Are The Trigger Points for World War III In Place?



One Hundred years ago tomorrow, Germany invaded Belgium and Great Britain declared war on Germany.  While what became known as World War I had actually begun in the east a few days earlier when Germany declared war on Russia, August 4th was when the rest of the dominoes for that disaster for millions began in full earnest.  While the lead up to World War I differed in some ways  from German aggression in the late 1930's, a common thread in the events leading up to both wars was the same: imperial ambitions on the part of some rulers and rabid nationalism.  Some argue that one hundred years after the beginning of World War I, the triggers are now in place for World War III.  It would be nice to hope that humankind might have learned from the disasters and horrors of the past, yet if one looks at events in Ukraine and Gaza and and the personalities of Putin and Netanyahu, it is easy to see aspects reminiscent of Kaiser Wilhelm, Adolph Hitler, and Mussolini.  Here are excerpts from an article in The Atlantic which looks at today's triggers for disaster:
Pessimism is a useful prism through which to view the affairs of states. Their ambition to gain, retain, and project power is never sated. Optimism, toward which Americans are generally inclined, leads to rash predictions of history’s ending in global consensus and the banishment of war. Such rosy views accompanied the end of the Cold War. They were also much in evidence a century ago, on the eve of World War I.

Then, as now, Europe had lived through a long period of relative peace, after the end of the Napoleonic Wars. Then, too, rapid progress in science, technology, and communications had given humanity a sense of shared interests that precluded war, despite the ominous naval competition between Britain and Germany. Then, too, wealthy individuals devoted their fortunes to conciliation and greater human understanding. Rival powers fumed over provocative annexations, like Austria-Hungary’s of Bosnia-Herzegovina in 1908, but world leaders scarcely believed a global conflagration was possible, let alone that one would begin just six years later. The very monarchs who would consign tens of millions to a murderous morass from 1914 to 1918 and bury four empires believed they were clever enough to finesse the worst.

The unimaginable can occur. That is a notion at once banal and perennially useful to recall. Indeed, it has just happened in Crimea, where a major power has forcefully changed a European border for the first time since 1945.
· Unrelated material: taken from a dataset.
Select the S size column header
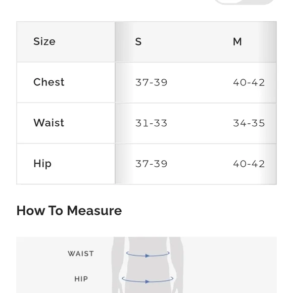The height and width of the screenshot is (293, 293). point(138,41)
Events cascade. It is already clear that the nationalist fervor unleashed by Putin after a quarter century of Russia’s perceived post–Cold War decline is far from exhausted. Russians are sure that the dignity of their nation has been trampled by an American and European strategic advance to their border dressed up in talk of democracy, the rule of law, and human rights. Whether this is true is irrelevant; they believe it. National humiliation, real or not, is a tremendous catalyst for war. That was the case in Germany after the Treaty of Versailles . . . .  Russia, convinced of its lost greatness, is gripped by a Weimar neurosis resembling Germany’s post–World War I longing for its past stature and power. The Moscow-backed separatists taking over government buildings in eastern Ukraine and proclaiming an independent “Donetsk People’s Republic” demonstrate the virulence of Russian irredentism. Nobody can know where it will stop. Appetite, as the French say, grows with eating.

[T]he realization that the Russian bear can bite as well as growl is timely. It is a reminder that a multipolar world in a time of transition, when popular resentments are rising over joblessness and inequality, is a dangerous place indeed.

The international system does not look particularly stable. The Cold War’s bipolar confrontation, despite its crises, was predictable. Today’s world is not. It features a United States whose power is dominant but no longer determinant; a one-party China that is a rising hegemon; an authoritarian Russia giddy on nationalism and the idea of a restored imperium; and a weak, navel-gazing, blasé Europe whose pursuit of an ever closer union is on hold and perhaps on the brink of reversal.

Pacifist tendencies in western Europe coexist with views of power held in Moscow and Beijing that Bismarck or Clausewitz would recognize instantly.
A century ago, in the absence of clear lines or rules, it was just this kind of feel-good hope and baseless trust in the judgment of rival powers that precipitated catastrophe. But that, it may be said, was then. The world has supposedly been transformed.

But has it? Consider this article in my father’s 1938 high-school yearbook:
The machine has brought men face to face as never before in history. Paris and Berlin are closer today than neighboring villages were in the Middle Ages. In one sense distance has been annihilated. We speed on the wings of the wind and carry in our hands weapons more dreadful than the lightning … The challenge of the machine is the greatest opportunity mankind has yet enjoyed. Out of the rush and swirl of the confusions of our times may yet arise a majestic order of world peace and prosperity.
The ghosts of repetition reside alongside the prophets of progress. From the “rush and swirl” of 1938 where “distance has been annihilated” would follow in short order the slaughter of Stalingrad, the mass murder of European Jewry, the indiscriminate deaths in Hiroshima and Nagasaki, and the anguish of all humanity. We should not lightly discard a well-grounded pessimism or the treaties it has produced.